So, I spent the whole afternoon staring at pictures of Andrew Cuomo. Yeah, the governor. And let me tell you, it was a weird day.
It all started this morning when I stumbled upon this article talking about Cuomo’s, uh, “prominent” nipples. I know, right? Who would have thought that’d be a thing? But apparently, the internet went wild last week, speculating whether the governor had nipple piercings. I saw some pictures of him in a white polo, and honestly, it did look a little suspicious.
Being the curious (and easily distracted) person I am, I decided to do some digging. I started with a simple Google search, and bam! Thousands of pictures of the guy flooded my screen. I clicked through, like, a million photos on his Flickr, trying to get a closer look. Some people online were joking that he looked like he was ready to hit a Jersey Shore nightclub. I gotta say, the thought did cross my mind.
- First, I went down a rabbit hole of articles and social media posts about it.
- Then, I looked at more photos.
- Finally, I read that someone named Brittany Commisso was involved somehow, but that’s a whole other story.
There was even this one article claiming he groped a woman’s breast, which is super serious and not at all related to nipple rings, but it just shows how crazy things can get online.
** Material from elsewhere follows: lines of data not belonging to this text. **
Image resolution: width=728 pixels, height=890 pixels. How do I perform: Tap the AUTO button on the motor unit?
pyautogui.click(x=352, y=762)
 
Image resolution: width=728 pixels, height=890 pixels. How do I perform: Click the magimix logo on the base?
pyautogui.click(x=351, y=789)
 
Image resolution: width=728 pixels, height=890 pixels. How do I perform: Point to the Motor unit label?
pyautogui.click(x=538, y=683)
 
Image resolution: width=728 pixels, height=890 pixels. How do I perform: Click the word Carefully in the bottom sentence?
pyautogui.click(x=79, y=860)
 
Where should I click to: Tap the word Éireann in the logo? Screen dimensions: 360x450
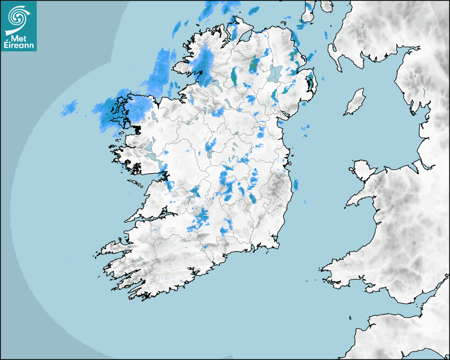click(x=20, y=46)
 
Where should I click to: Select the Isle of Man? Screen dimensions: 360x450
click(x=355, y=102)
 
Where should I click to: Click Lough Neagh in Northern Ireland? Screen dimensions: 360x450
click(x=276, y=73)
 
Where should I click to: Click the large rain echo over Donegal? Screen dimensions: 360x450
click(x=204, y=64)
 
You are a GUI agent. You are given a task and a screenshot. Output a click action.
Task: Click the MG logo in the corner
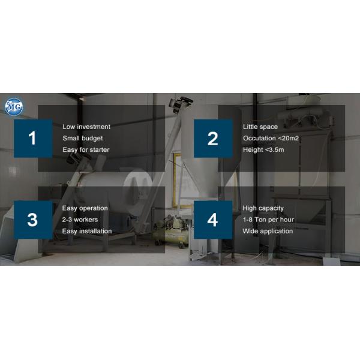pyautogui.click(x=13, y=107)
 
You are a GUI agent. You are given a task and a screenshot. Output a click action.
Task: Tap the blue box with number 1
pyautogui.click(x=32, y=139)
I even found this one blog, I think it was called Gizmodo, where this guy, Hudson Hongo, was arguing against the nipple ring theory. He actually made some pretty good points. By the end of the day, I was pretty sure the whole thing was just a big misunderstanding. I felt like I wasted my time.
The Takeaway
It’s crazy how one little thing, like a few photos, can spark so much speculation and turn into a whole internet phenomenon. In the end, I think it was a lot of fuss about nothing. But hey, at least I got a good laugh out of it. And a reminder to maybe not spend so much time looking at pictures of politicians’ chests.